頁面文字:
____
這裡有一個注意的地方，獲取匹配的Node節點數量時，通過numFeasibleNodesToFind函式限制了每次獲取的節點數，最大值為100。這樣當匹配到相應的Node數時，checkNode方法不再呼叫。
這裡個人覺著有些問題，當Node數量足夠多的時候（大於100），由於numFeasibleNodesToFind限制了Node數量，導致並不能掃描到所有的Node，這樣可能導致最合適的Node沒有被掃描到，匹配到的只是較優先的Node，則最終排程到的Node也不是最合適的Node，只是相較於比較合適。
最終實現排程判斷的介面是podFitsOnNode。
podFitsOnNode最難理解的就是for迴圈了兩次，根據註釋，大致意思如下：
1、第一次迴圈，將所有的優先順序比較高或者相等的nominatedPods加入到Node中，更新meta和nodeInfo。nominatedPods是指已經分配到Node內但是還沒有真正執行起來的Pods。這樣做可以保證優先順序高的Pods不會因為現在的Pod的加入而導致排程失敗；
2、第二次排程，不將nominatedPods加入到Node內。這樣的原因是因為考慮到像Pod affinity策略的話，如果當前的Pod依賴的是nominatedPods，這樣就會有問題。因為，nominatedPods不能保證一定可以排程到相應的Node上。

// podFitsOnNode checks whether a node given by NodeInfo satisfies the given predicate functions.
____
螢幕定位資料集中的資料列
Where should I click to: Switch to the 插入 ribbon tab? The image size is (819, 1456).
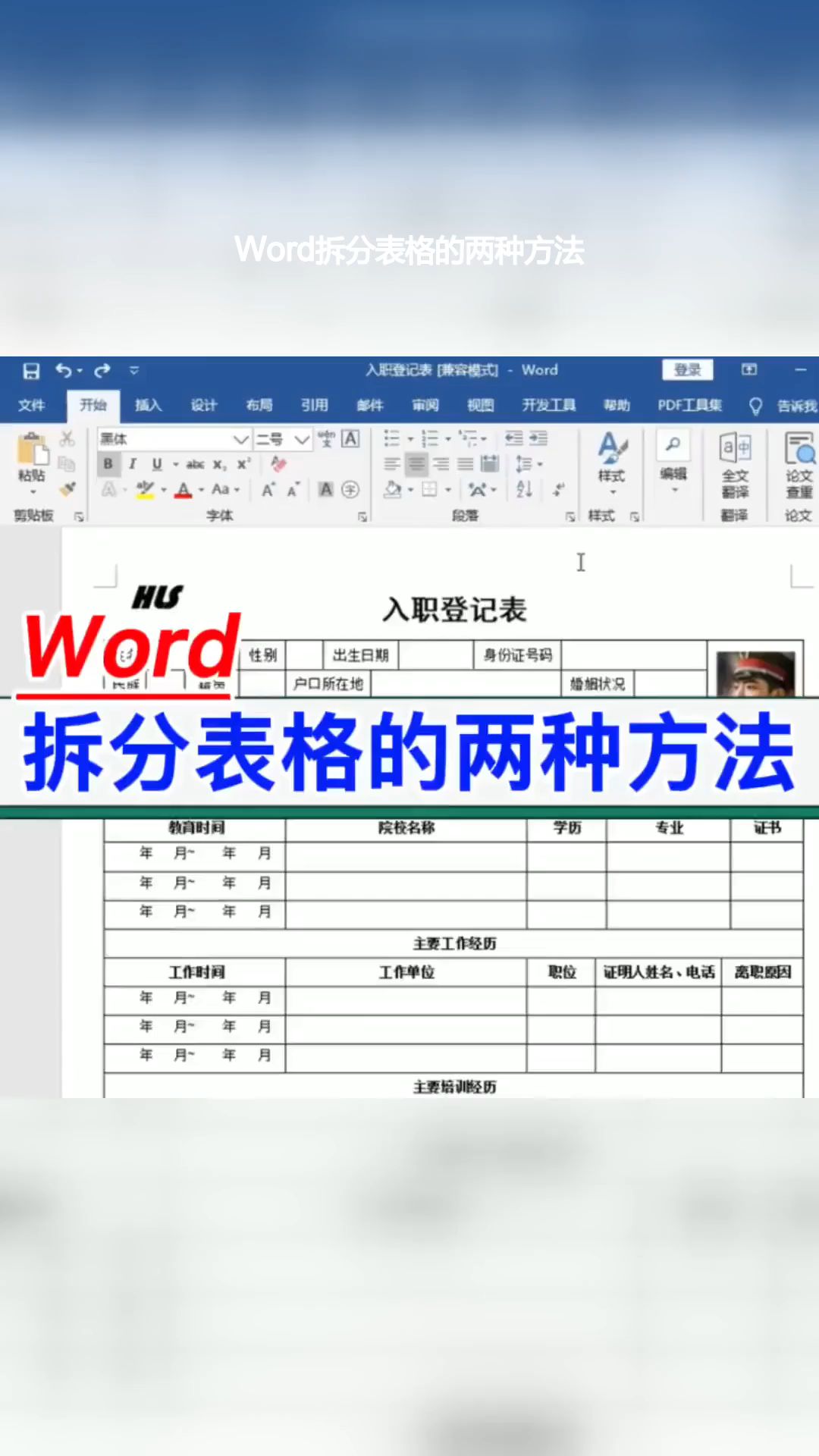coord(148,405)
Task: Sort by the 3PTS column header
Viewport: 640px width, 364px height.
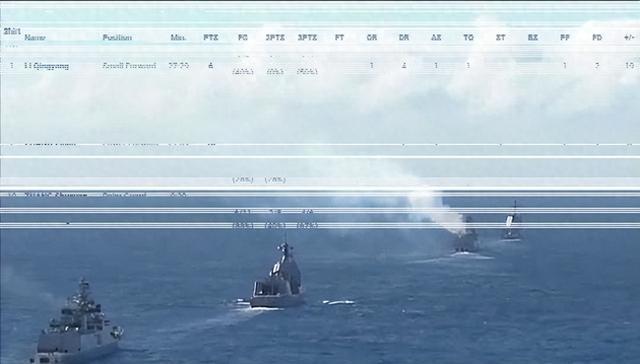Action: (307, 38)
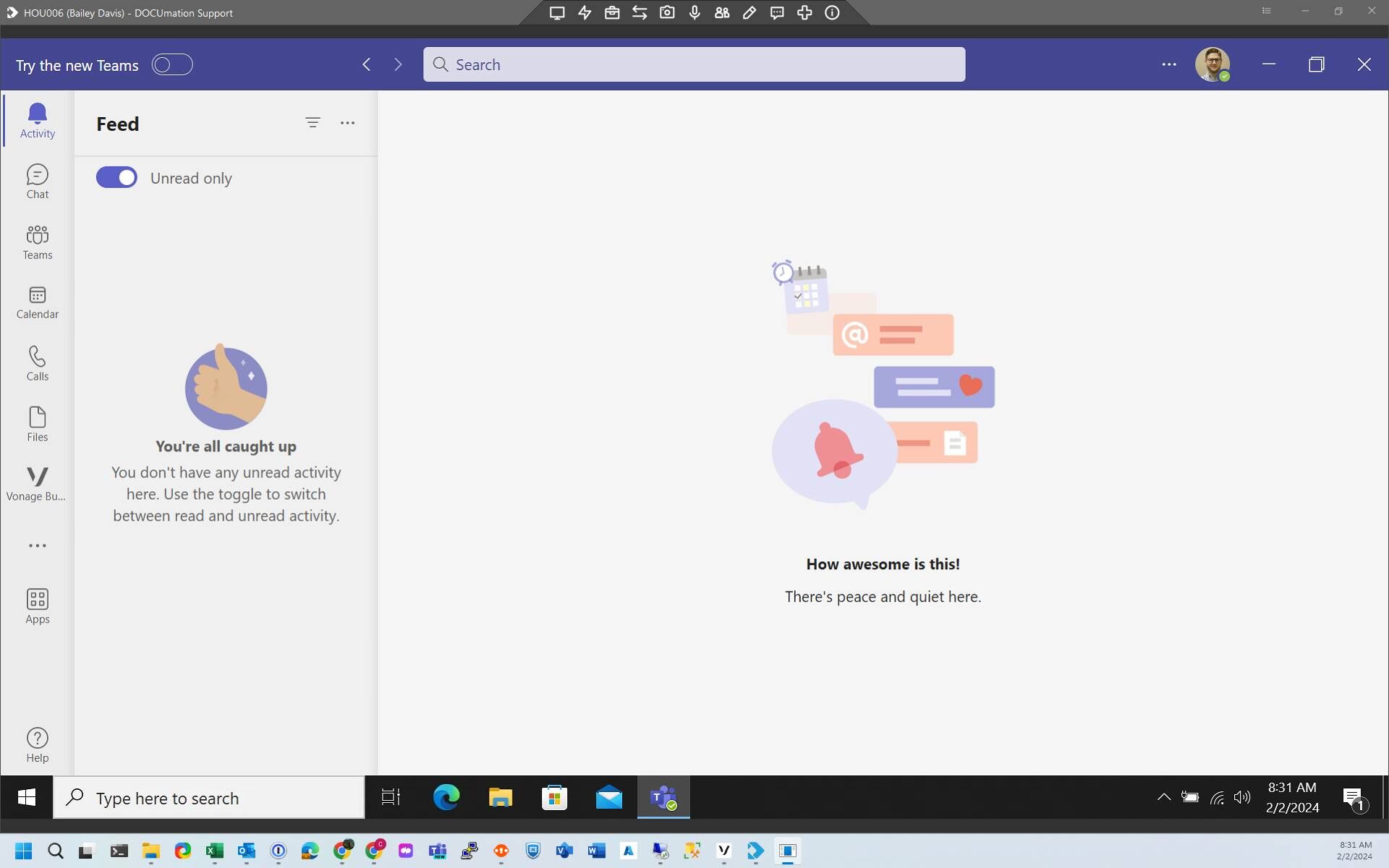1389x868 pixels.
Task: Click the Activity bell icon
Action: point(37,120)
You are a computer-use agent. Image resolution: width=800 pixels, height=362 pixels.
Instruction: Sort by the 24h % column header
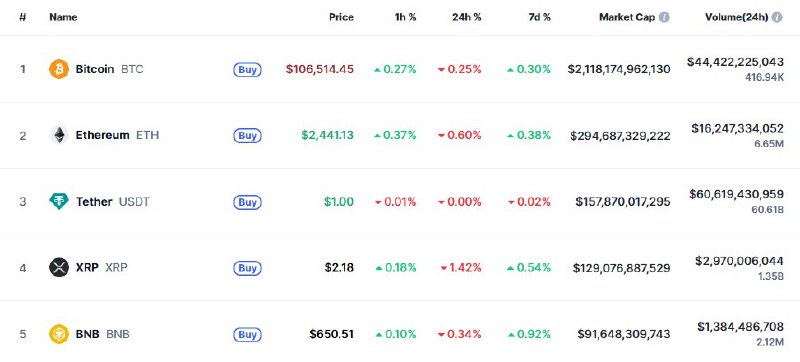click(465, 17)
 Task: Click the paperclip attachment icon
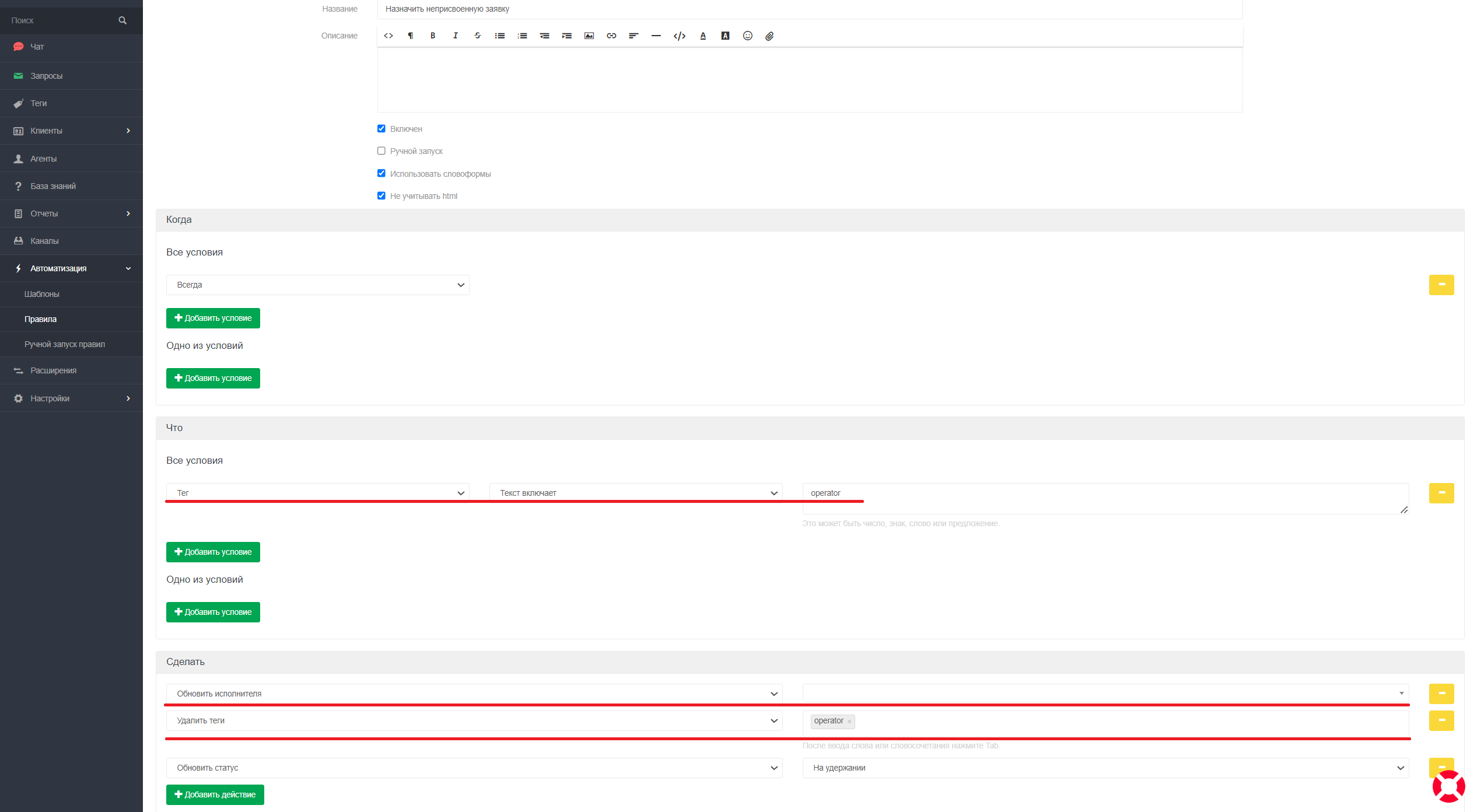click(x=769, y=36)
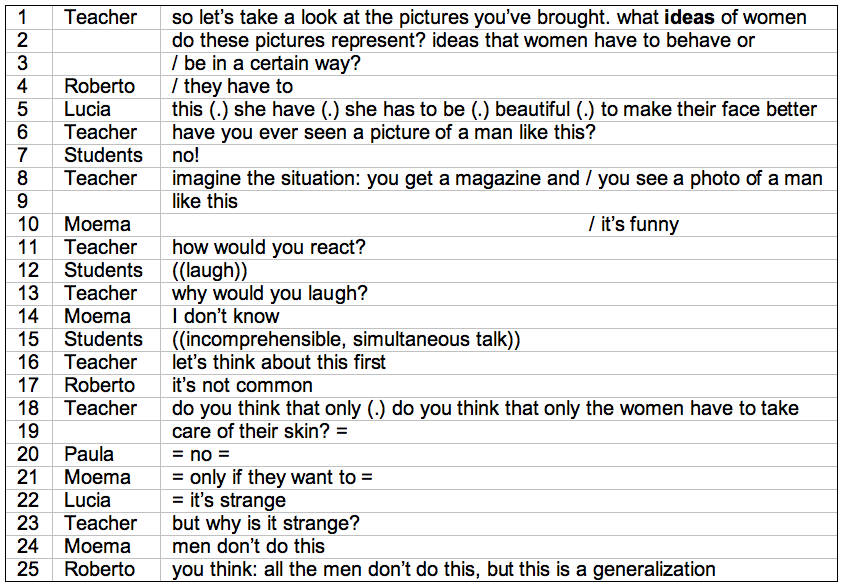Click "but why is it strange?" text
The width and height of the screenshot is (843, 588).
(266, 524)
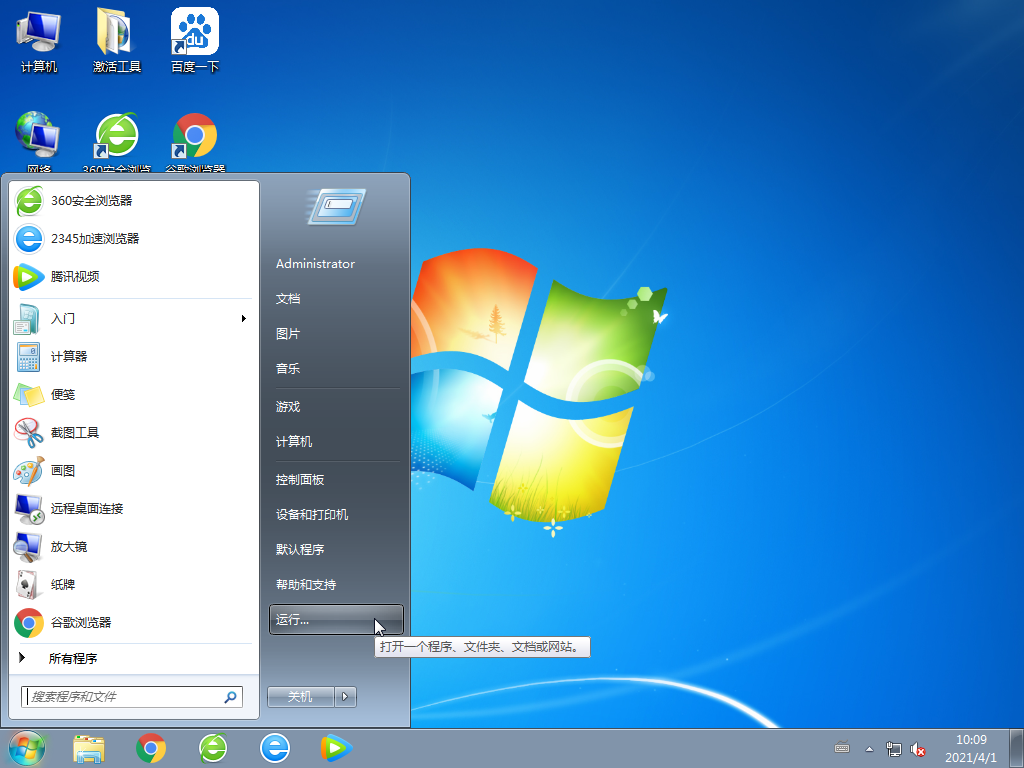Screen dimensions: 1024x768
Task: Open the volume icon in system tray
Action: [x=918, y=747]
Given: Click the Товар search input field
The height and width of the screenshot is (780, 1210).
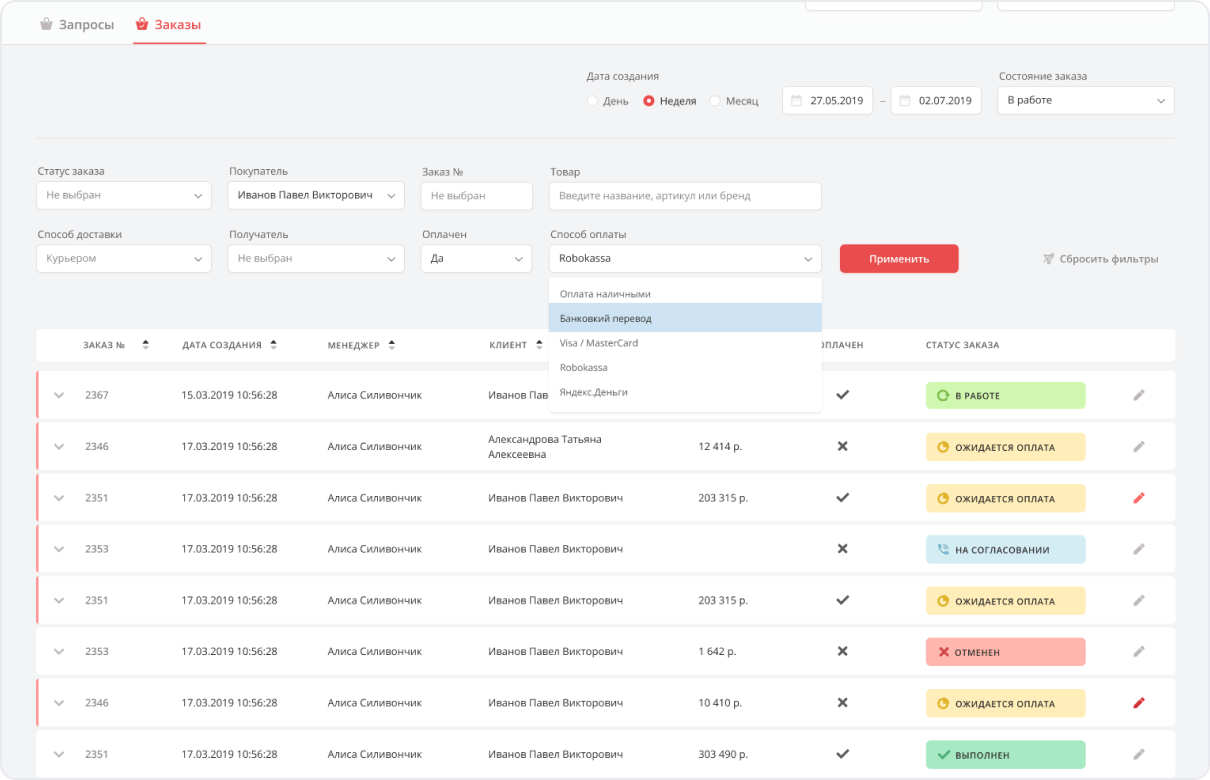Looking at the screenshot, I should click(685, 196).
____
作業要求:
1. 請把頁面文字中以「這裡個人覺著有些問題」開頭的段落改寫成條列式，並保留主要內容。
2. 請用兩句話概括頁面文字。
3. 根據頁面文字回答下列問題：
(a) numFeasibleNodesToFind限制的節點數最大值是多少？
(b) 最終實現排程判斷的介面叫什麼？
(c) nominatedPods指的是什麼？

各題解答:
1.
- 當Node數量足夠多（大於100）時，numFeasibleNodesToFind會限制Node數量，導致無法掃描到所有Node。
- 最合適的Node可能沒有被掃描到，匹配到的只是較優先的Node。
- 因此，最終排程到的Node不一定是最合適的，只是相對比較合適。

2. numFeasibleNodesToFind把每次獲取的匹配Node數量限制在最多100個，作者認為Node很多時可能因此掃描不到最合適的Node。最終的排程判斷由podFitsOnNode實現，它會迴圈兩次：第一次把優先順序較高或相等的nominatedPods加入Node，第二次則不加入，以考慮Pod affinity等依賴nominatedPods的情況。

3.
(a) 100。
(b) podFitsOnNode。
(c) 已經分配到Node內，但還沒有真正執行起來的Pods。